Nuestras propias vidas parecen estar tan exteriorizadas, tan desprovistas de valor intrínseco que nos atrae la tecnología de terminar con la vida. La idea de que un Dr. Kevorkian pueda calmar el dolor o que un Derek Humphry nos facilite “la salida final” es un tema sepulcral de bromas medio serias.
Es posible que seamos un pueblo atractivo, sugirió Peggy Noonan, pero de algún modo somos terriblemente tristes. Nos enseñaron a esperar la felicidad sin fin, pero la búsqueda sólo nos ha provocado sufrimiento. Según Noonan, viene de una profunda creencia cultural que sólo existe el mundo actual, nuestra única oportunidad de ser felices, y “Si eso es lo que usted cree, entonces no se decepciona cuando no recibe de este mundo gran medida de las riquezas, sino que se desespera.”
Es sobre la desesperación del exilio—de la patria y de sí mismo—que trata en el segundo “Libro de la consolación” de Isaías. Y si lo que el profeta escribió representa una palabra viva, no habla solamente al pueblo que vivió hace veinticinco siglos. Nos confronta también a nosotros. Esto es lo que pasa cuando hacemos nuestra la sagrada escritura: no es un texto histórico sin contexto, sino un mensaje que penetra nuestra propia realidad.
Por supuesto, este encuentro está bien para una comunidad de fieles que lleva el mismo nombre de la Palabra hecha carne y que viven en países cuyos espíritus nacionales antes fueron influidos por el Dios de Moisés y de los profetas además de ser el Padre de Jesús.
Dejamos que griten las voces de nuestros propios desiertos: Isaías nos llama a prepararle un camino al Señor, el autor de la segunda epístola de San Pedro nos invita a arrepentirnos, San Juan el bautista proclama “un bautismo que conduce al perdón de los pecados.”

> [Material proporcionado]
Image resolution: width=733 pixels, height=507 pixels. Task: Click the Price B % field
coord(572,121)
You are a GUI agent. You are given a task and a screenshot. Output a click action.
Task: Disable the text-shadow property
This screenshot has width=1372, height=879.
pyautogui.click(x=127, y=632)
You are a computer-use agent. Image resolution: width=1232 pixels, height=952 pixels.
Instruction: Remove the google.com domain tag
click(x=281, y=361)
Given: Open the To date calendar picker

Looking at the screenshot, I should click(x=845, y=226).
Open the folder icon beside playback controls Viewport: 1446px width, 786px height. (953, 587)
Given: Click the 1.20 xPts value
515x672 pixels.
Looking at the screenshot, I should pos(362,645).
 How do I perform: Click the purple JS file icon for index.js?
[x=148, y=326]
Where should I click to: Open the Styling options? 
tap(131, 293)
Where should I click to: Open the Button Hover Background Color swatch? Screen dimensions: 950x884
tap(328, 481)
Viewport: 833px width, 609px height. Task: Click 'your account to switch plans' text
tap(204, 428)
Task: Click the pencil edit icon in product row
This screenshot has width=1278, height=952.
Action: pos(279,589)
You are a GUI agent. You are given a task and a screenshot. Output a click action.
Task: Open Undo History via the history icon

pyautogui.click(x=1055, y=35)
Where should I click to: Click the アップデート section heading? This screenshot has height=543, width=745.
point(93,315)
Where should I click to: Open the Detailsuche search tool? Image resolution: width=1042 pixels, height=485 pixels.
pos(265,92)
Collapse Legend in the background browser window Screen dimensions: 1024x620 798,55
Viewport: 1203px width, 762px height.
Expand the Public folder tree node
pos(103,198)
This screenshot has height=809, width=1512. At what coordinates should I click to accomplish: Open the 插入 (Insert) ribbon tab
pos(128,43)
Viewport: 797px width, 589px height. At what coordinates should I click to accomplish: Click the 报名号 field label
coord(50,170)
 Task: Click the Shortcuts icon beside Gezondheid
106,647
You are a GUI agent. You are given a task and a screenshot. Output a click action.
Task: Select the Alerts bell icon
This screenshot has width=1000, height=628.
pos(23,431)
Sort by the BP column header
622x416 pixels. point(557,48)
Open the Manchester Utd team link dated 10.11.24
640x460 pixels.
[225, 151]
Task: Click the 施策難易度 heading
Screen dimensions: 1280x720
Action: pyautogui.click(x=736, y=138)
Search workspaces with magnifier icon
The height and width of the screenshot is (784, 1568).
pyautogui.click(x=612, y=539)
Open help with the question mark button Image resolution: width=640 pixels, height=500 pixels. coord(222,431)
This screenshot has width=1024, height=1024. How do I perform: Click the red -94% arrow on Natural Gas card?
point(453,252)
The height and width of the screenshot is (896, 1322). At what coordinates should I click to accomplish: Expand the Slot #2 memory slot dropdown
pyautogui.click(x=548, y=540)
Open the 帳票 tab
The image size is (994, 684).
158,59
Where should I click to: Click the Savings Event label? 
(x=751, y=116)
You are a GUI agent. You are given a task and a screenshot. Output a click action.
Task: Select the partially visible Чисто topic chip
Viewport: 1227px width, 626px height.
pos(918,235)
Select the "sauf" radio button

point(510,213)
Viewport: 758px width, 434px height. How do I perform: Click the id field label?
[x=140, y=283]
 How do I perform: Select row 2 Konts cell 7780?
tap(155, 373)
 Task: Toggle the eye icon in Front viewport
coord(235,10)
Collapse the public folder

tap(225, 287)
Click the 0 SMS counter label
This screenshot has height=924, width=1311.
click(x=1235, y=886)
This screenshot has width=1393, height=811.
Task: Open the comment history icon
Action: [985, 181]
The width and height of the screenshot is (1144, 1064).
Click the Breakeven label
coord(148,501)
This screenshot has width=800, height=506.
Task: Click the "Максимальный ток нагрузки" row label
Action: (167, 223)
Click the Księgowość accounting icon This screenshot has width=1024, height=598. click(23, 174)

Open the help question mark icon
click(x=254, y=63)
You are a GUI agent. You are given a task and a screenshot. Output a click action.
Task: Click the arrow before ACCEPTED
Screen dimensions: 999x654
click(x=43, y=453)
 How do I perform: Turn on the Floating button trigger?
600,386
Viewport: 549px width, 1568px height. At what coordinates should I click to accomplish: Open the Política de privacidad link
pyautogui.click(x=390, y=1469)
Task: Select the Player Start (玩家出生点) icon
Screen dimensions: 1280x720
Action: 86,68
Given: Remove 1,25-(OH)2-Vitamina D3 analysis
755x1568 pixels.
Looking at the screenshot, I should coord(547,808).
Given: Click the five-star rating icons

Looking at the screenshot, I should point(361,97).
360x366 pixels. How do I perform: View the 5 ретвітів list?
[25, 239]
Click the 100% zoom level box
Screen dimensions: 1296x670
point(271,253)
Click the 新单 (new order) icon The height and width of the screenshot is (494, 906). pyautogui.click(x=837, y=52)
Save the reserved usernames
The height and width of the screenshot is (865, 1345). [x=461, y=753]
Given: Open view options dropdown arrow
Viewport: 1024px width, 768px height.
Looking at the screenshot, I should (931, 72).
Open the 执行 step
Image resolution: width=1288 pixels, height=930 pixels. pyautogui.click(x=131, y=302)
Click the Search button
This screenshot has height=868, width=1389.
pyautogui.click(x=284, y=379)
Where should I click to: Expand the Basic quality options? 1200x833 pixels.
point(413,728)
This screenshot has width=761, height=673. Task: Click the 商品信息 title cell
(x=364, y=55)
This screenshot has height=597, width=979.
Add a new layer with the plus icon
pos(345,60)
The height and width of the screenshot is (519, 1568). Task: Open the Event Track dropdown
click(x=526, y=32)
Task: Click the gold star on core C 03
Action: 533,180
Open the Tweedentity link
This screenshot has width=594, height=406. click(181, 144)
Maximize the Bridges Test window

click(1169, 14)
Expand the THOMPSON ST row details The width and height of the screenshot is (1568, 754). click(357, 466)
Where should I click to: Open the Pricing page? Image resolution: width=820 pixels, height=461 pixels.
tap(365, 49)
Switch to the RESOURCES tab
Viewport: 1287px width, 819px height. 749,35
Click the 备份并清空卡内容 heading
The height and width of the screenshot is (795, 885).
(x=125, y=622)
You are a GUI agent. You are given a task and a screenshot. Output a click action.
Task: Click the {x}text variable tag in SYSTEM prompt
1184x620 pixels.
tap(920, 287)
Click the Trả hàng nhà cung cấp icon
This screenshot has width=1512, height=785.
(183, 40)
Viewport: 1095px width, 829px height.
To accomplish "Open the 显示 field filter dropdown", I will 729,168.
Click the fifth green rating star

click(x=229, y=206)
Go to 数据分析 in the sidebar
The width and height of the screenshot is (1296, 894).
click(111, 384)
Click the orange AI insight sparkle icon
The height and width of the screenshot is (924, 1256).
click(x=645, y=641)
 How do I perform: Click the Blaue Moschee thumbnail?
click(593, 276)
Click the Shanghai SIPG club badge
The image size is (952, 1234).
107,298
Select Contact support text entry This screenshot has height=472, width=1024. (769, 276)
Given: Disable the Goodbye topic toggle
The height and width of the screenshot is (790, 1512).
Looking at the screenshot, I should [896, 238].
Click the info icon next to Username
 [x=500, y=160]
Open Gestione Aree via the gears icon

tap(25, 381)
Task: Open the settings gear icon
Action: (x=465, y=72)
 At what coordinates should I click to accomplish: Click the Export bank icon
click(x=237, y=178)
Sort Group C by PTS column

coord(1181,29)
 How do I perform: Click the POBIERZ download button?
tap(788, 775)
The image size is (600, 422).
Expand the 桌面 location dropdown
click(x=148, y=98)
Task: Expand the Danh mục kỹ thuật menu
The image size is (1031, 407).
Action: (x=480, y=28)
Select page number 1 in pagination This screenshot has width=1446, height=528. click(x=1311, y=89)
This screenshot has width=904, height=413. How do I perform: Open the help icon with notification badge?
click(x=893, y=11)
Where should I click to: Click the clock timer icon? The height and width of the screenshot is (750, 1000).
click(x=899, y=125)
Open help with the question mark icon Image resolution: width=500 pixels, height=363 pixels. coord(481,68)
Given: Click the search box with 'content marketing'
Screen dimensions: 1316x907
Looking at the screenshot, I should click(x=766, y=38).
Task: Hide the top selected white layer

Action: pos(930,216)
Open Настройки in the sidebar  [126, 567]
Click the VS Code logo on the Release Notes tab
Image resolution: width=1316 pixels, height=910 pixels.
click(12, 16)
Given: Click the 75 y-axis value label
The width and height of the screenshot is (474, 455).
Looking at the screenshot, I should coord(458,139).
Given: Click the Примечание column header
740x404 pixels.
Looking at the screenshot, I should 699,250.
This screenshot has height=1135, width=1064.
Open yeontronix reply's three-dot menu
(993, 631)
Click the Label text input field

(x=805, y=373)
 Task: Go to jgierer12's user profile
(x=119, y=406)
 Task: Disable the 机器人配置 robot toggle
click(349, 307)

> [Requisitos de la tarea]
Según el pasaje, ¿a qué nos invita el autor de la segunda epístola de San Pedro? Los ítems no son necesarios.

> [Solución propuesta]
Nos invita a arrepentirnos.